Apache 2.4.7 mod_proxy_wstunnel tunneling too much (HTTP as well as WS)

apache-2.4mod-proxyreverse-proxywebsocket

I'm running Apache 2.4.7 as a reverse proxy on Ubuntu 14.04 LTS. This Apache server acts as the entrypoint to a lot of different backend applications, which are accessed via different mod_proxy configurations in <Location> blocks

I need to provide reverse proxy access to an application that uses WebSockets. The application is a Java Spring application that serves HTML and other static files over HTTP, and then uses a WebSocket for dynamic data after the page has loaded.

I've got the application running behind Nginx using the following config:

location /newapp/ {
    proxy_pass http://newapp.example.com:8080/;
    proxy_http_version 1.1;
    proxy_set_header Upgrade $http_upgrade;
    proxy_set_header Connection "upgrade";
}

Unfortunately, due to needing an Apache authentication module that isn't available on Nginx, I can't use this in production.

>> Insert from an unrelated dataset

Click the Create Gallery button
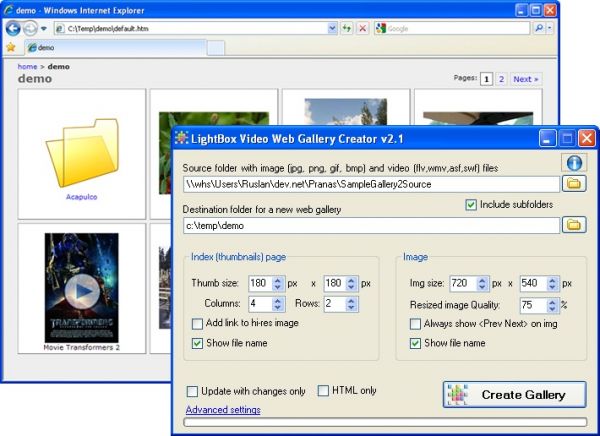This screenshot has width=600, height=436. pos(514,394)
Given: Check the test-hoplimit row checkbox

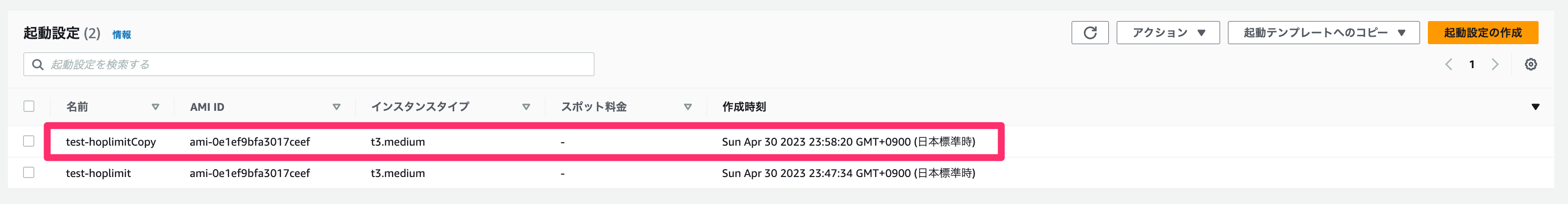Looking at the screenshot, I should tap(28, 173).
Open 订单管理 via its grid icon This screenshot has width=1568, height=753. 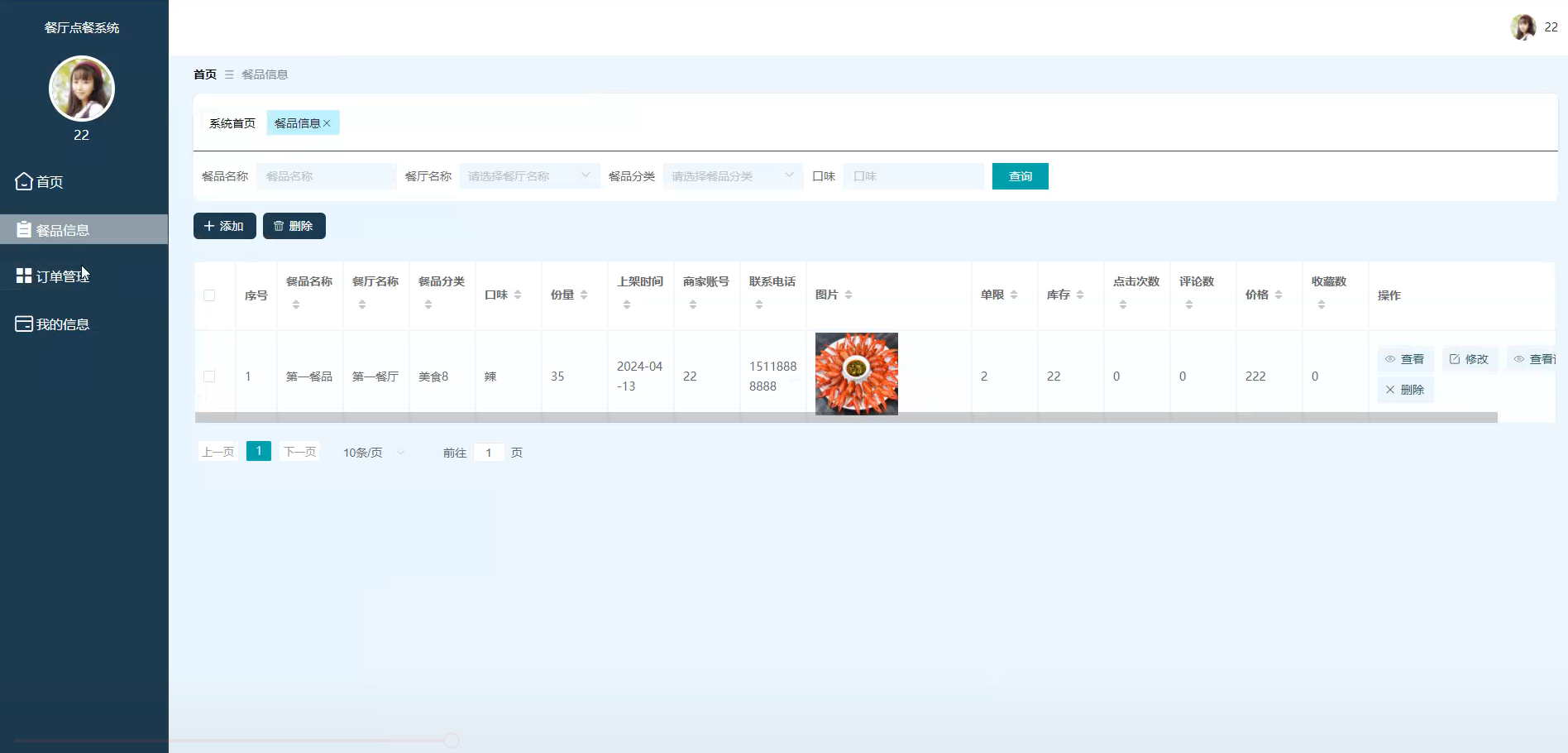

What I want to do, in pseudo-Apache-config is:

<Location /newapp/>
    if not WebSockets:
        ProxyPass http://newapp.example.com:8080/
        ProxyPassReverse /
    else
        ProxyPass ws://newapp.example.com:8080/
        ProxyPassReverse /
</Location>

The Apache mod_proxy_wstunnel module makes me think that this should be possible. The WebSocket is accessed on the URL /api/socket/..., so I've tried separating the two types of ProxyPass using separate <Location> blocks:

<Location /newapp/>
    ProxyPass http://newapp.example.com:8080/ disablereuse=on
    ProxyPassReverse /

    ProxyPassReverseCookieDomain newapp.example.com apps.example.com
    ProxyPassReverseCookiePath http://newapp.example.com:8080/ /newapp/
</Location>

<Location /newapp/api/socket/>
    ProxyPass ws://newapp.example.com:8080/api/socket/
    ProxyPassReverse /
</Location>

This works initially – the browser requests http://apps.example.com/newapp/, the page loads over HTTP, the static assets are loaded, the JavaScript code connects to the websocket, everything is awesome.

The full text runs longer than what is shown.